** START Passage provided **

Private Placement Financing

On August 2, 2007, we completed a $2 million private placement involving the issuance of our secured convertible notes and warrants pursuant to subscription agreements ("Subscription Agreements") with six accredited investors. This private placement financing closed on August 6, 2007. Under the terms of the financing, we issued and sold two-year secured convertible notes in the principal amount of $2,000,000 to investors, secured by all of the assets of Ever-Glory excluding its subsidiaries. As of September 30, 2008, the note holders had converted the entire principal amount of these notes, plus accrued interest, into an aggregate of 909,091 shares of common stock of the Company.

Recent Events

On July 16, 2008, our shares of common stock began trading on the American Stock Exchange ("AMEX") under the trading symbol "EVK." We are the first Chinese apparel company to have its securities listed on AMEX.

According to the Articles of Association of Goldenway, Goldenway had to fulfill registered capital requirements of $17,487,894 within three years from February 2, 2005. As of February 1, 2008, the Company fulfilled $3,630,000 of its registered capital requirements and had a registered capital commitment of $13,857,894 payable by February 1, 2008. In April 2008, we obtained approval from the government granting an extension to make the required capital contribution by July 25, 2008. As of July 10, 2008, the Company fulfilled $5,630,000 of its registered capital requirements and had a registered capital commitment of $11,857,894 payable by July 25, 2008. In July 2008, the Company obtained the approval from the government granting a further extension to make the required capital contribution until April 25, 2009.

** END Passage provided **

Carry the passage on Ever-Glory's financing and recent events forward from its final sentence. The data that comes next has no role here.

** START Data excerpt **

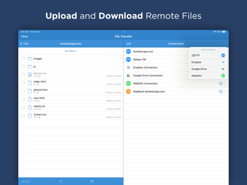Expand the images folder chevron
Screen dimensions: 247x185
tap(120, 59)
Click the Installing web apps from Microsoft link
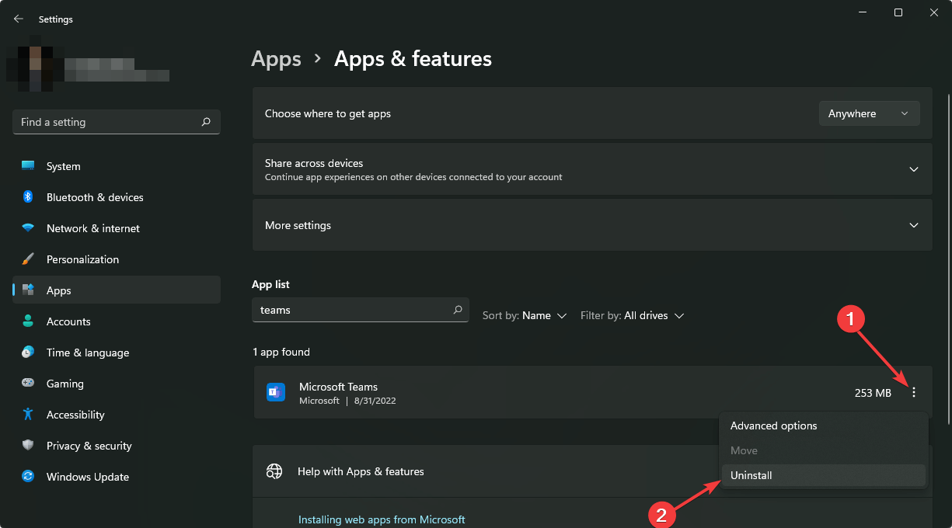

** END Data excerpt **

Right answer:
In July 2008, we renewed our credit facility with Nanjing Bank, which provides us with short-term lending of up to $7.3 million for a two year term. The credit facility is used to fund daily operations, and is available until July 31, 2010. As of September 30, 2008, we had an outstanding balance of $5.8 million, on which we pay interest at the rate of 7.22%. The loans with Nanjing Bank are secured by our land use rights and buildings.

Sales and Expenses

We market and sell our products through a combination of international distributors and direct sales to brands and retail chain stores primarily in Europe, the United States and Japan. We also manufacture, market, and distribute our own branded products in our domestic market through our LA GO GO joint venture.

For our new customers, we ordinarily accept orders backed by a letter of credit. For our established customers, we generally accept payment within 30 to 120 days following delivery of finished goods to the customer.

Cost of goods sold includes direct material cost, direct labor cost and manufacturing overheads, including depreciation of production equipment consistent with the revenue earned, and rent paid by our retail business.

Our selling expenses consist primarily of transportation and unloading charges and product inspection charges.

Our general and administrative expenses consist primarily of executive, finance, accounting, facilities and human resources personnel, office expenses and professional fees.

CRITICAL ACCOUNTING POLICIES

We have identified critical accounting policies that, as a result of judgments, uncertainties, uniqueness and complexities of the underlying accounting standards and operation involved could result in material changes to our financial position or results of operations under different conditions or using different assumptions.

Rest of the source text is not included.